Eduard Scotland

Eduard Scotland ( born July 4, 1885 in Bremen, † June 20, 1945 ) was a German architect.

Biography

Scotland - son of a bank clerk - studied after his schooling at the secondary school Dechanatstraße and a bricklayer at the technical school in Bremen ( today Hochschule Bremen ). Just one year after graduation he founded in 1904 with his college friend Alfred Runge an architectural firm. They renovated houses in the surrounding areas of Lower Saxony and realized from 1906 to 1915 in and around Bremen, a number of country - manor and town houses and hostels and community centers for companies. Scotland - sponsored by Lloyd - General Heinrich Wiegand - planned in 1907 the interior of the passenger steamer Princess Cecilia.

Scotland has also been active as a designer and commercial artist. Are known designs for furniture, fabrics and carpets. From 1911 worked on the initiative of Ludwig Roselius the office as artistic advisor of the company Kaffee HAG and they developed the design of the packaging, posters, ads up to the coffee service and coffee machines. At the Cologne Werkbund Exhibition of 1914 they designed interiors of the restaurant of Bremen / Oldenburg house.

His most important buildings emerged after the First World War: According to the plans of Scotland and Runge, who were close to the "home protection movement ", was from 1923 to 1926 in the coopers road - a 100 m long street in the old town of Bremen - the Kaffee HAG - house House of St. Peter, the house of the carillon as well as other office buildings built. The houses were built with the then typical materials brick and sandstone. More houses - among other things from 1924 Schwachhauser Ring 2-18 - were planned and implemented by him.
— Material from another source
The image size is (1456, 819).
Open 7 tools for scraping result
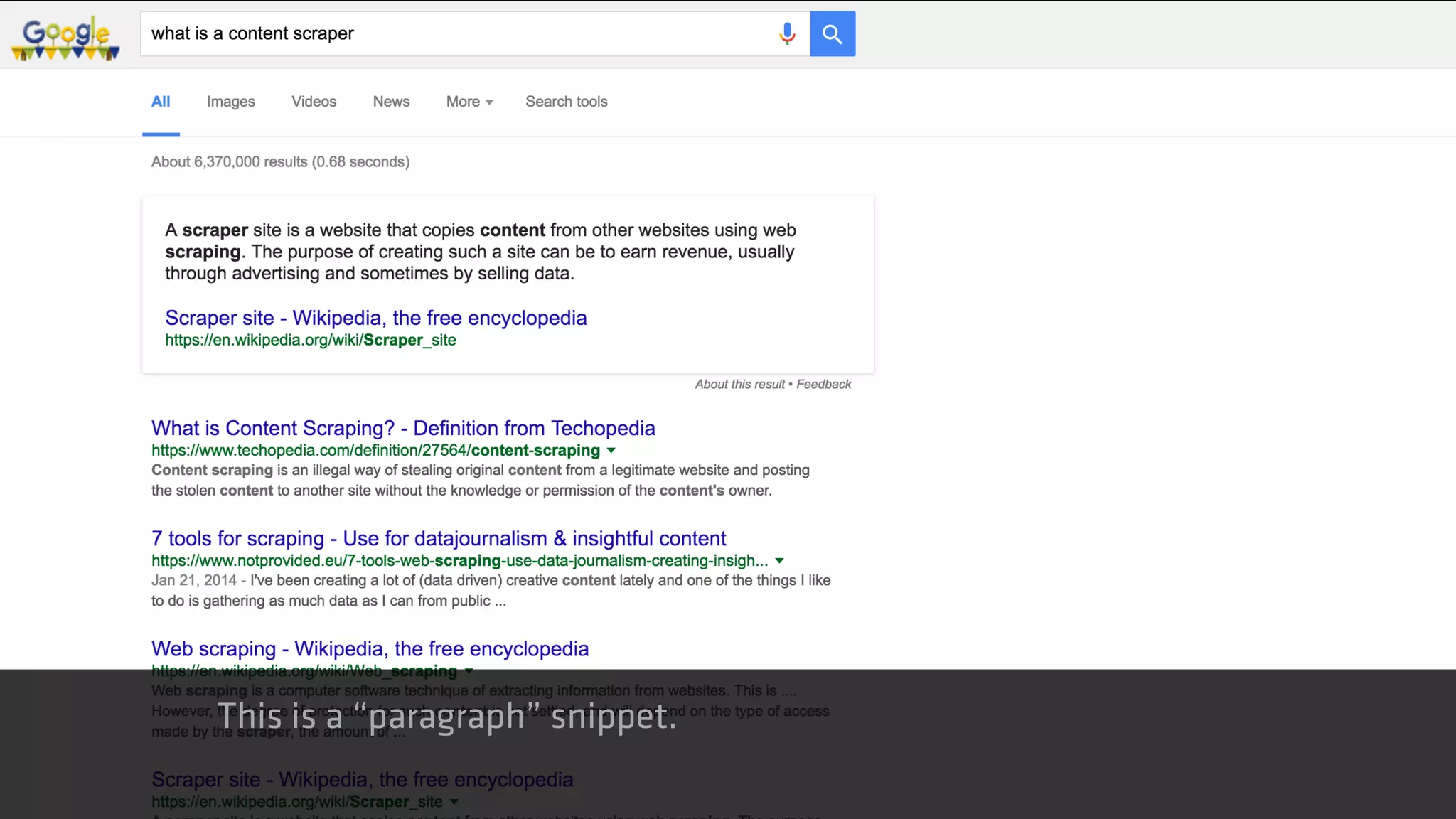438,538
National Socialism rejects the type of cooper road culture from sharply. In the Third Reich the buildings target jealous of Nazi cultural critics were. Nevertheless, from 1933 and 1944, conservative, some National Socialist Scotland professor and then head of the construction department at the Nordic School of Art (now University of the Arts Bremen). Scotland was until 1934 a member of the Deutscher Werkbund.

In Bremen - Kattenturm there is the Scotlandweg.